▶ [TASK INSTRUCTIONS] Without any images, write the data out exactly as it appears.

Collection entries
○ ○ ○
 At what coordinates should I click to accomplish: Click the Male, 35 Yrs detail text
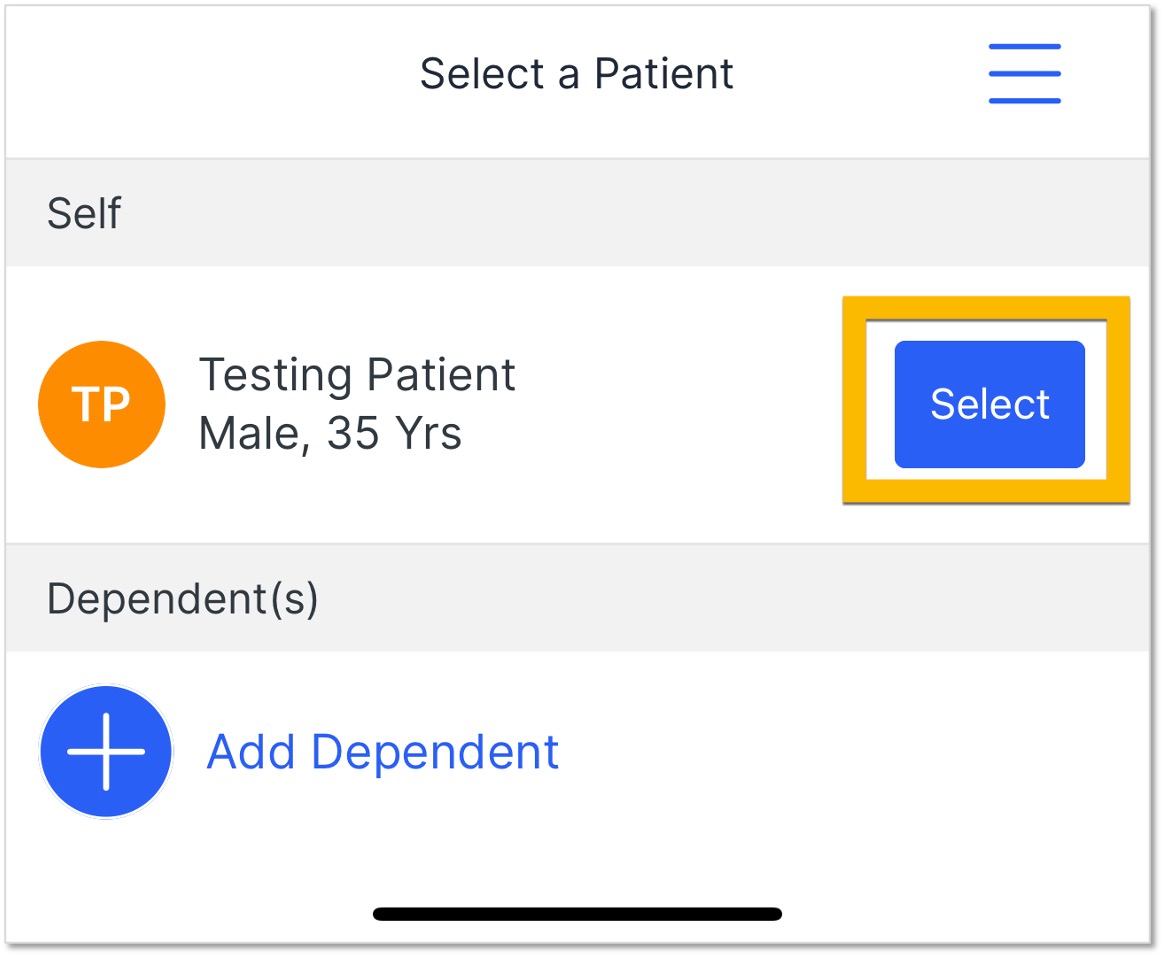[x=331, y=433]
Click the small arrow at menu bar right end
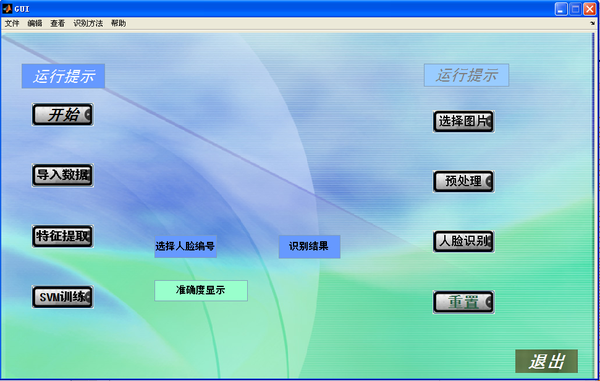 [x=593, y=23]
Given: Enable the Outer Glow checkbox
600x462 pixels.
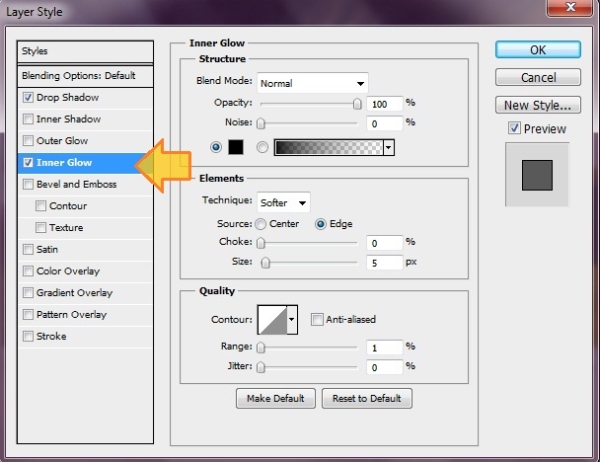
○ ○ ○
▶ [TASK RESULT]
 At what coordinates should I click to accomplish: Click the Male, 35 Yrs detail text
[x=331, y=433]
Click the small arrow at menu bar right end
 [x=593, y=23]
Given: Enable the Outer Glow checkbox
600x462 pixels.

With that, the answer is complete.